_WHAT IS BEING ASKED:_ In the copy of these records, include no pictures and change nothing else.

::: ENTRIES SUPPLIED

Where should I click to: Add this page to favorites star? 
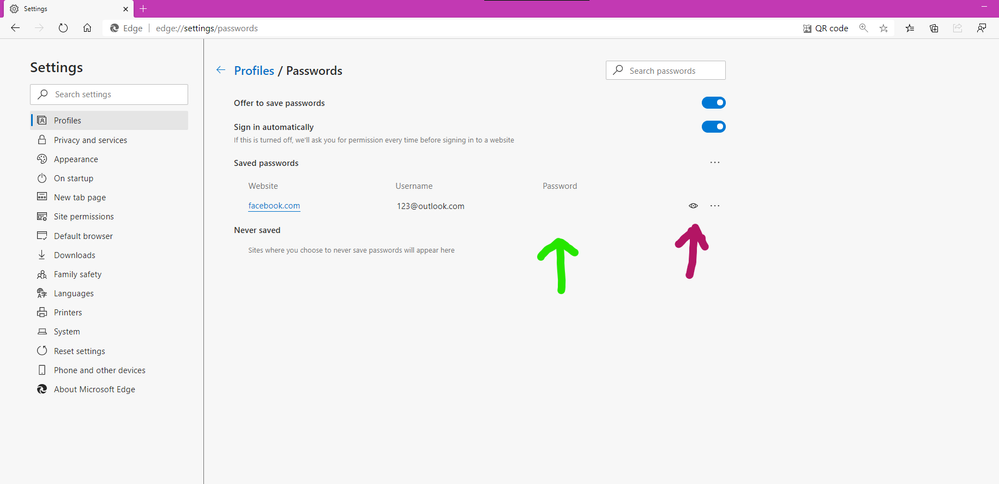tap(884, 28)
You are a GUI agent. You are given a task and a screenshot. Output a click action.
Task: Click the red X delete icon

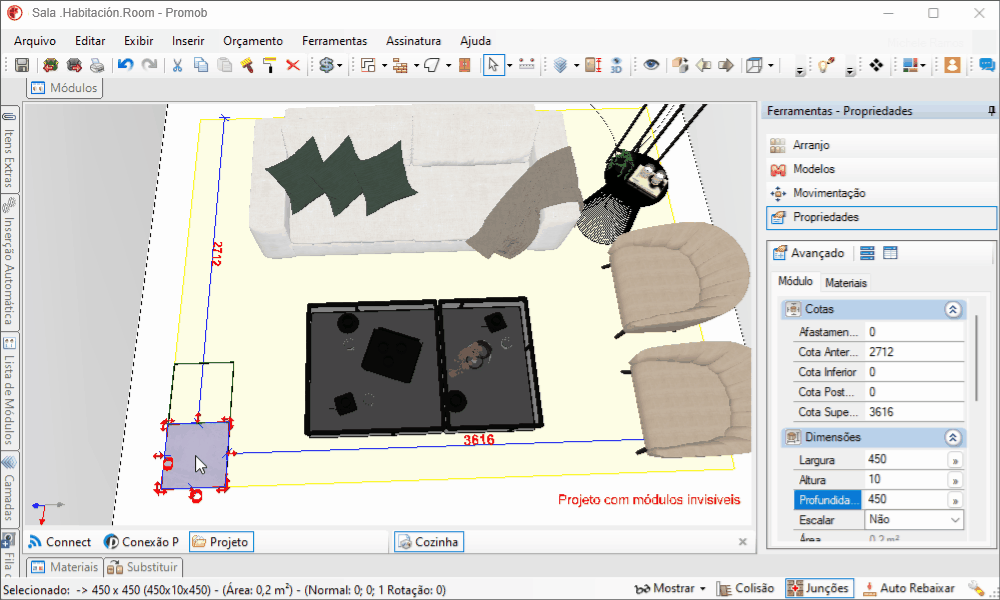[x=293, y=65]
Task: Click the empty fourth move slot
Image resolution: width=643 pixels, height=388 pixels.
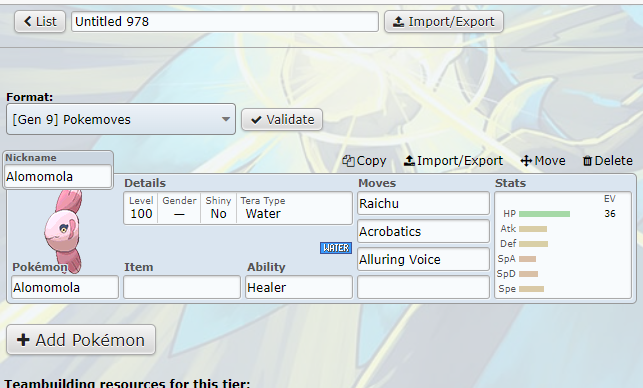Action: click(423, 287)
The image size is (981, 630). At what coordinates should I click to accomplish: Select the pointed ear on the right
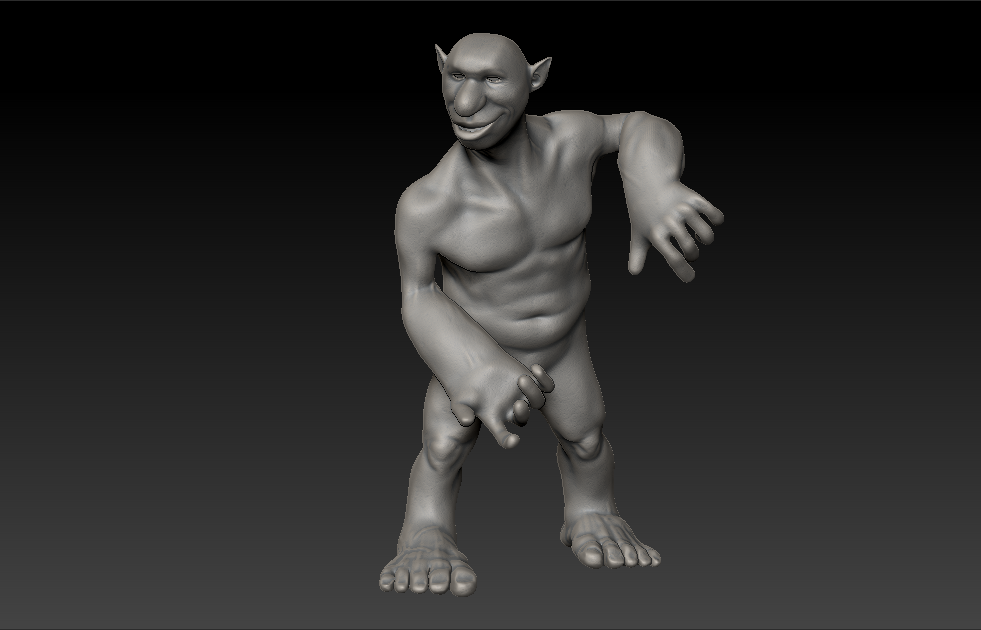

::::::

_SOLUTION FOR THIS TASK:_
Where should I click to: Add this page to favorites star? 
tap(884, 28)
You are a GUI agent. You are given a task and a screenshot. Output a click action.
Task: Click the red X delete icon

[x=293, y=65]
Task: Click the empty fourth move slot
Image resolution: width=643 pixels, height=388 pixels.
Action: click(423, 287)
The image size is (981, 630). At what coordinates should I click to accomplish: Select the pointed ear on the right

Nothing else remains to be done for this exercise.